Delays still plague Bon Secours’ East End expansion

Joey Matthews | 8/11/2015, 10:56 a.m.
Bon Secours Virginia CEO Peter J. Bernard is scheduled to retire Aug. 31 after leading the health care giant for ...
Mr. Bernard

Bon Secours Virginia CEO Peter J. Bernard is scheduled to retire Aug. 31 after leading the health care giant for the past seven years.

One of his signature community projects — the Washington professional football team’s training camp sponsored mostly by Bon Secours — is now underway at the team’s facility behind the Science Museum of Virginia.

Bon Secours officials also announced Wednesday their partnership in a project to build a state-of-the-art playground on city-owned property on Fairfield Avenue.
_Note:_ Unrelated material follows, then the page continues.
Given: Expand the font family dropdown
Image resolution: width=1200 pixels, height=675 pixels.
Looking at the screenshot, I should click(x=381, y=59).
However, nearly three years after its announcement, not a shovel of dirt has been lifted on Bon Secours’ much-trumpeted $8.5 million expansion of Richmond Community Hospital at 1500 N. 28th St.

Mr. Bernard contractually committed Bon Secours to the East End hospital project as part of the D.C. team training camp agreement with the city.

Bon Secours agreed to add at least 25,000 square feet of medical space around Richmond Community Hospital as part of its training camp sponsorship deal with the city, first announced in October 2012.

At an economic summit in Chuch Hill in June 2014, Mr. Bernard told the Free Press he expected groundbreaking on the project before the end of 2014.

As of this week, all that currently sits at 2600 Nine Mile Road, the site touted as the future home of the Bon Secours Center for Healthy Communities, are a crumbling former gas station and car wash once known as F.L. Parsley Gas Co. Three blue Bon Secours banners have hung at the site for months, promising, “Good help is coming soon.”

And it appears the blighted property will remain that way for the foreseeable future. Nearly a year and a half after gaining the authorization from its board of commissioners to sell more than a dozen parcels of land to Bon Secours along the Nine Mile Road corridor for the project, the Richmond Redevelopment and Housing Authority has yet to complete the transfer to Bon Secours, according to RRHA spokesperson Valena Dixon.

“RRHA has not transferred (all) the parcels to Bon Secours as work continues on a development plan for the Nine Mile Road properties,” Ms. Dixon told the Free Press in response to a query.

While Mr. Bernard did not respond to a Free Press query about the lengthy project delay, Michael Robinson, Bon Secours Virginia’s senior vice president of operations whose role includes overseeing Richmond Community Hospital, told the Free Press at Wednesday’s playground announcement, “There are still some property issues to be worked through, but most are resolved. I think we’re making great progress.”

Cynthia I. Newbille, whose 7th District encompasses the Nine Mile Road project, said, “I’m looking at digging dirt (at the site) before the end of the year.”

Mr. Robinson said the entire project will include a community resource center at the site of the former gas station and car wash, a park, as well as outpatient medical offices. He said Bon Secours also hopes to have a grocery store near the hospital as part of the expansion plan.

On Wednesday, Bon Secours officials joined Washington NFL team owner Daniel Snyder, Mayor Dwight C. Jones and Richmond Public Schools Superintendent Dana T. Bedden to mark groundbreaking on the state’s first Play 60 Playground.

Bon Secours is donating $50,000 in partnering with the Washington team’s charitable foundation to build the $150,000 playground to be located at 2535 Fairfield Ave. behind Woodville Elementary School.

Project officials call it a state-of-the-art playground made of AstroTurf that combines elements of the NFL Combine and the American Ninja Warrior TV show. The facility will have activity stations including a 40-yard dash with a timing device, ninja steps, floating boards, a U-turn ramp and traverse walls.